С присущей этой породе бесцеремонностью он развалился в кресле, ровно жеребец в конюшне, запалил толстую, черную, как высохшее дерьмо, сигару и начал задавать провокационные вопросы. Перво-наперво ему не терпелось выяснять, когда в Любимове утвердится прогнивший строй магнатов капитализма.
– Когда рак на горе свистнет! – отвечал Леонид Иванович коротко, но ясно.
Репортер заикнулся было насчет разногласий, которые, по слухам, привели отпавшую провинцию к военному столкновению с центром.
– Собака лает – ветер носит! – подсек Тихомиров под корень эту попытку вмешаться в наши семейные дела.
А на вопрос, не намерен ли вольный город Любимов вступить в Атлантический пакт и завязать с Вашингтоном шуры-муры, Леня со спокойным достоинством показал иностранцу фигу. У того моментально вся дипломатия из головы выветрилась, и он повел речь напрямки, без дураков, позабыв о скверной манере портить русский язык нецензурным произношением. [47]
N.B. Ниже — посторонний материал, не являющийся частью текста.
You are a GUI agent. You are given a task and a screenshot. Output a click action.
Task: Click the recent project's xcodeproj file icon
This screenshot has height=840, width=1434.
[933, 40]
– Леня, ради Христа, продай нам свое открытие, – взмолился американец, позабыв о заграничном кривлянии. – Даем два миллиона! Честное американское слово – за такие большие деньги ты сможешь себе построить дворец из мрамора с золотой инкрустацией, а все подъездные пути в радиусе тридцати километров покрыть каучуковыми прокладками в метр толщиною, чтобы никакая подземная грязь снизу не просочилась. А то у вас в России такие дороги, что пока я до Любимова добирался окольными путями, меня два раза чуть-чуть полностью не засосало, и я вынужден сейчас разговаривать на государственные предметы, сидя непочтительно в одних трусах. Хорошо, по крайней мере, что прихватил я с собой из Нью-Йорка мыло «Белый клык» и ваксу «Хижина дяди Тома», благодаря которым сумел кое-как отчиститься и прийти к тебе на прием как джентльмен к джентльмену. Нам же без твоего оборудования, чью сказочную силу я наблюдаю вот уже неделю, – хоть помирай. Сам понимаешь, Леньчик, кризис не тетка, и растущая безработица тоже поджимает. Атомным ядром всех не перещелкаешь, и надежнее будет взять человека за жабры – изнутри, за самый стержень души схватить обездоленного человека, да и поворотить его вспять исторического прогресса. Так что бери с меня три миллиона и ставь на стол магарыч за мои же деньги!…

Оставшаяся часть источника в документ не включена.